### Task instructions
Everything in the data that follows should be given again verbatim, except the images.

···

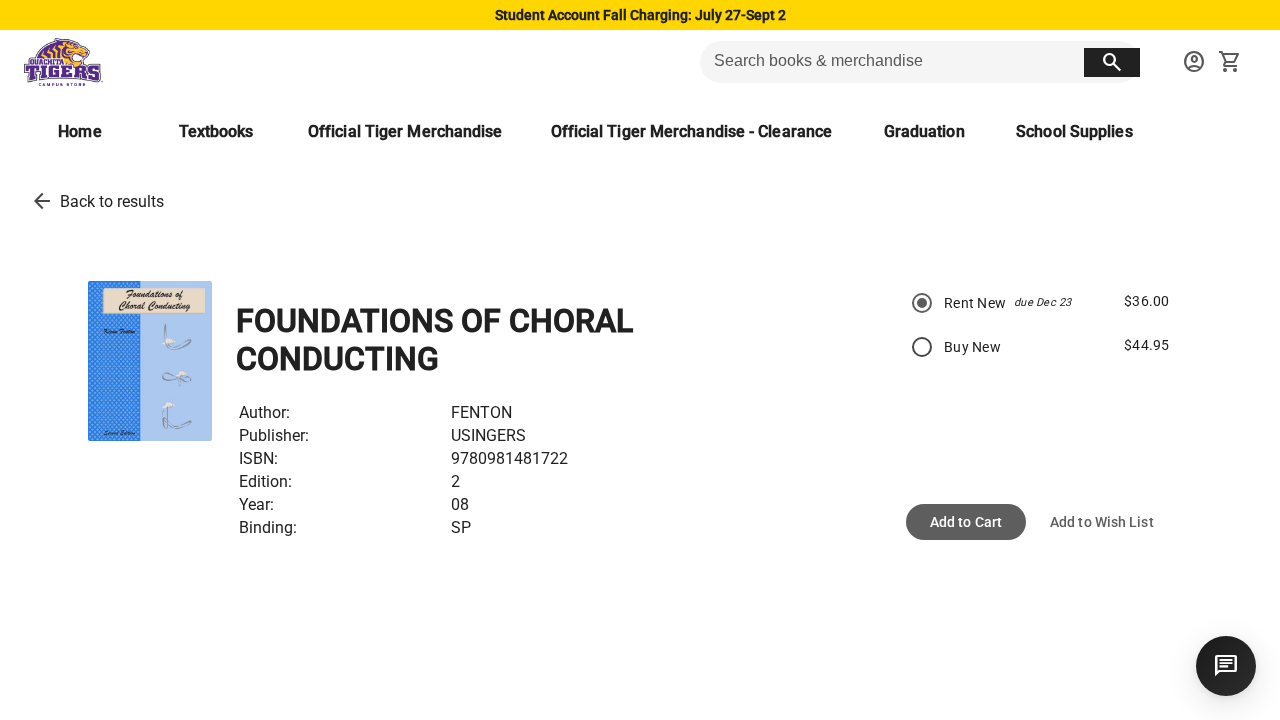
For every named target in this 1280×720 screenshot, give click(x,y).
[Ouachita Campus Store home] (63, 62)
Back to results (112, 201)
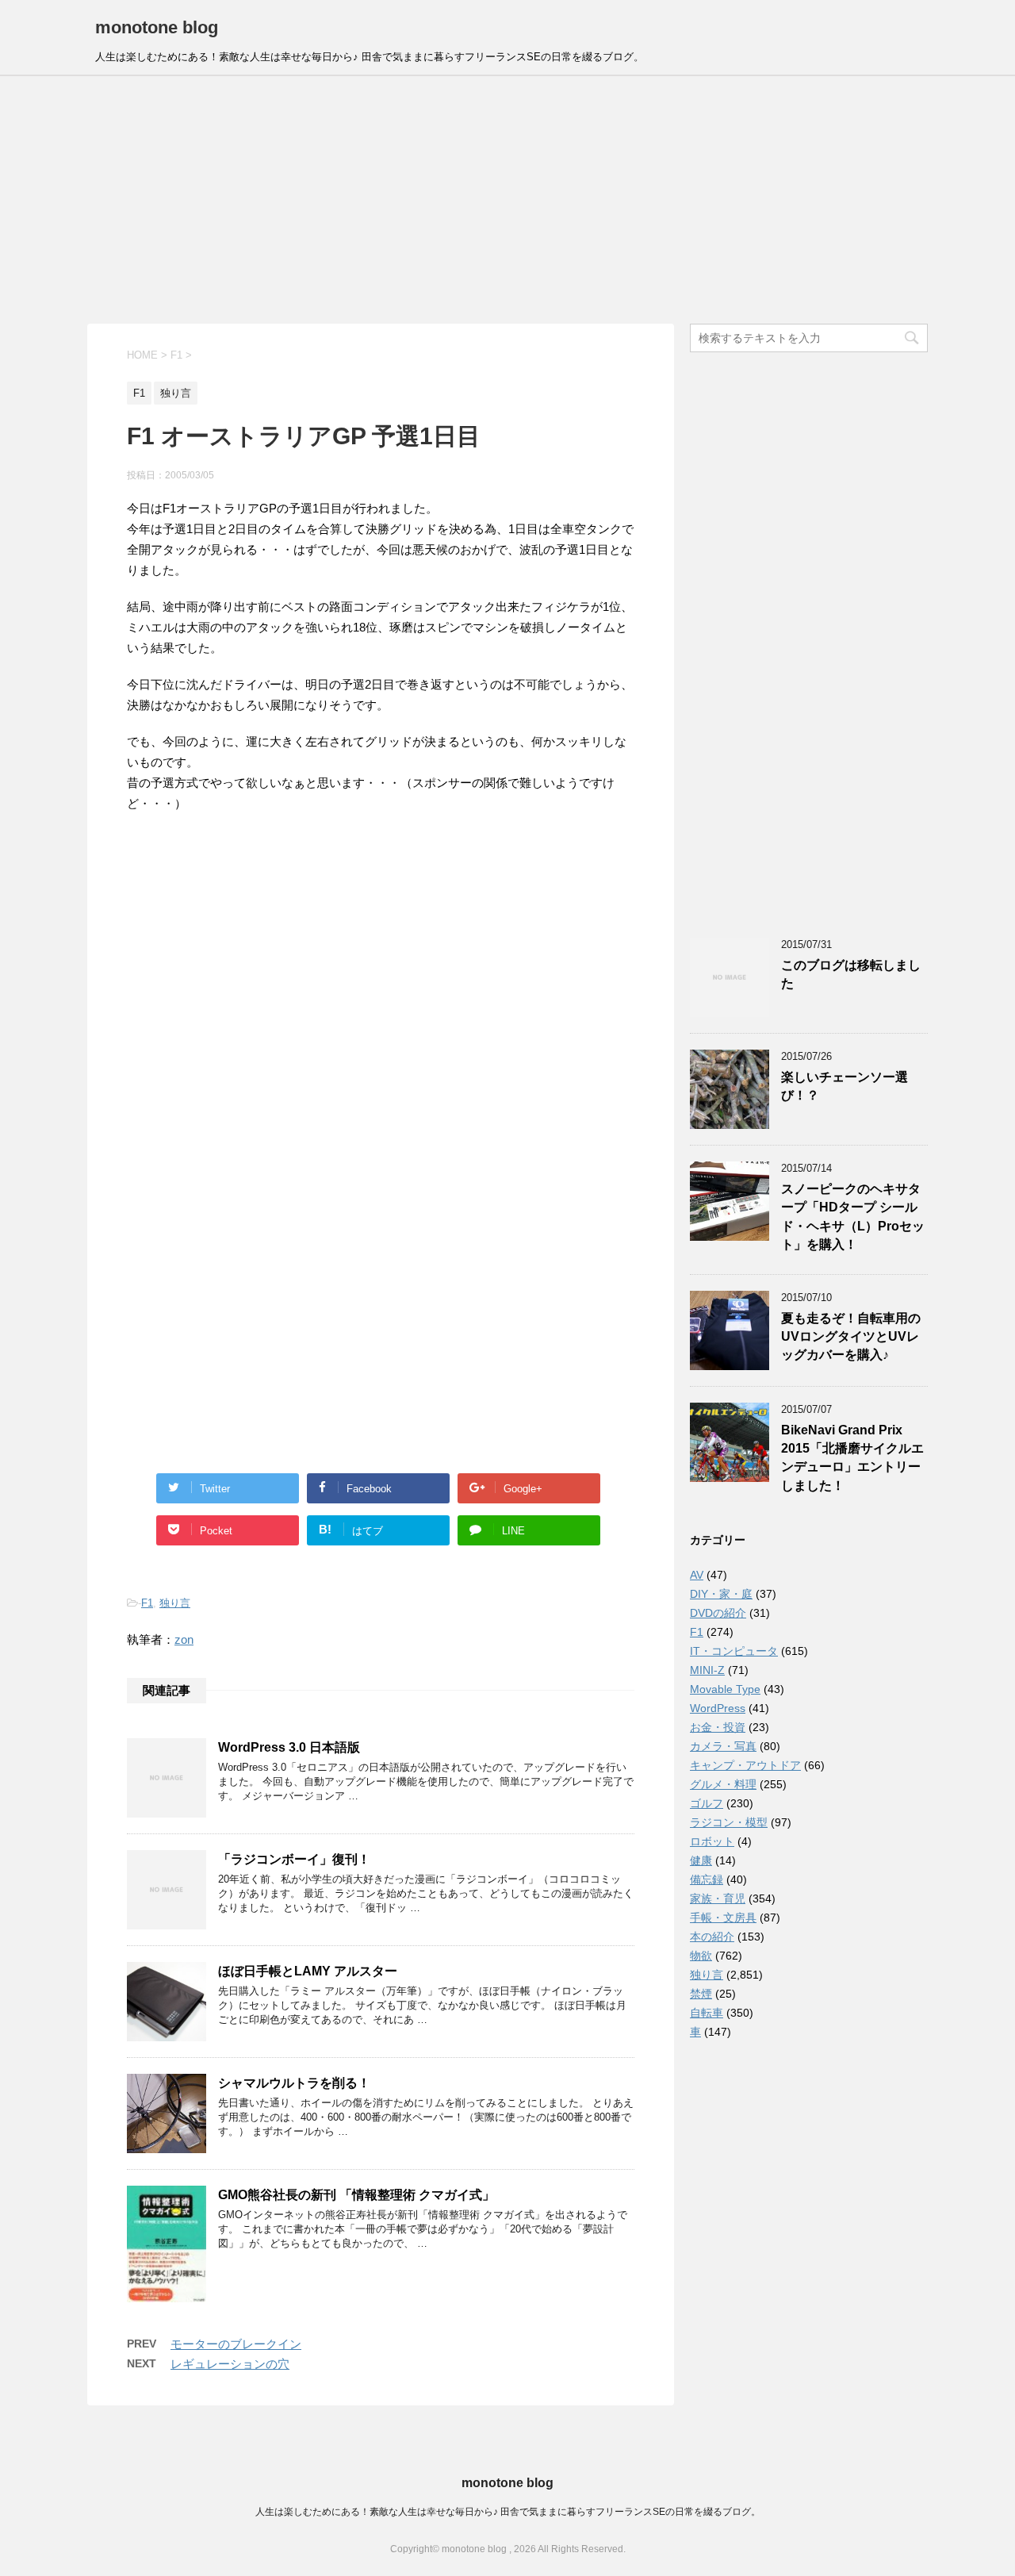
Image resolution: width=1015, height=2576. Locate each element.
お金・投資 (717, 1727)
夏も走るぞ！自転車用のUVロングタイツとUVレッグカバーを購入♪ (851, 1336)
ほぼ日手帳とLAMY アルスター (307, 1971)
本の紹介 (712, 1936)
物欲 (701, 1955)
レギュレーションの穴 (229, 2364)
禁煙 (701, 1993)
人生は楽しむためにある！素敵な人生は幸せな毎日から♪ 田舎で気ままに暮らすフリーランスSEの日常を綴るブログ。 (507, 2511)
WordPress (717, 1708)
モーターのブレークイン (235, 2344)
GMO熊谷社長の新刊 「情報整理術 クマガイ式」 (356, 2195)
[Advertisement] (507, 200)
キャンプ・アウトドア (745, 1765)
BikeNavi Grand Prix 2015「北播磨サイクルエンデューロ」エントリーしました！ (852, 1457)
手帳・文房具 (723, 1917)
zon (183, 1639)
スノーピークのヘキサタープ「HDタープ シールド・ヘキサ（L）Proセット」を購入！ (853, 1216)
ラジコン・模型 (729, 1822)
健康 (701, 1860)
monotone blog (156, 27)
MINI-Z (707, 1670)
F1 (147, 1603)
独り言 (174, 1603)
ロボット (712, 1841)
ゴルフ (706, 1803)
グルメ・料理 (723, 1784)
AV (696, 1574)
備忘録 (706, 1879)
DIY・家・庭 (721, 1593)
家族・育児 (717, 1898)
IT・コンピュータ (734, 1651)
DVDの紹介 (718, 1613)
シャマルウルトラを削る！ (294, 2083)
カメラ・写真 (723, 1746)
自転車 (706, 2012)
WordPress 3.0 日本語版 (289, 1747)
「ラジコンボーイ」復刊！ (294, 1859)
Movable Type (725, 1689)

···

### Reply to the exercise
For every named target in this 1280×720 screenshot, give click(x,y).
[Ouachita Campus Store home] (63, 62)
Back to results (112, 201)
Image resolution: width=1015, height=2576. Locate each element.
お金・投資 (717, 1727)
夏も走るぞ！自転車用のUVロングタイツとUVレッグカバーを購入♪ (851, 1336)
ほぼ日手帳とLAMY アルスター (307, 1971)
本の紹介 (712, 1936)
物欲 (701, 1955)
レギュレーションの穴 (229, 2364)
禁煙 (701, 1993)
人生は楽しむためにある！素敵な人生は幸せな毎日から♪ 田舎で気ままに暮らすフリーランスSEの日常を綴るブログ。 (507, 2511)
WordPress (717, 1708)
モーターのブレークイン (235, 2344)
GMO熊谷社長の新刊 「情報整理術 クマガイ式」 (356, 2195)
[Advertisement] (507, 200)
キャンプ・アウトドア (745, 1765)
BikeNavi Grand Prix 2015「北播磨サイクルエンデューロ」エントリーしました！ (852, 1457)
手帳・文房具 (723, 1917)
zon (183, 1639)
スノーピークのヘキサタープ「HDタープ シールド・ヘキサ（L）Proセット」を購入！ (853, 1216)
ラジコン・模型 (729, 1822)
健康 (701, 1860)
monotone blog (156, 27)
MINI-Z (707, 1670)
F1 (147, 1603)
独り言 (174, 1603)
ロボット (712, 1841)
ゴルフ (706, 1803)
グルメ・料理 (723, 1784)
AV (696, 1574)
備忘録 (706, 1879)
DIY・家・庭 (721, 1593)
家族・育児 (717, 1898)
IT・コンピュータ (734, 1651)
DVDの紹介 (718, 1613)
シャマルウルトラを削る！ (294, 2083)
カメラ・写真 (723, 1746)
自転車 (706, 2012)
WordPress 3.0 日本語版 (289, 1747)
「ラジコンボーイ」復刊！ (294, 1859)
Movable Type (725, 1689)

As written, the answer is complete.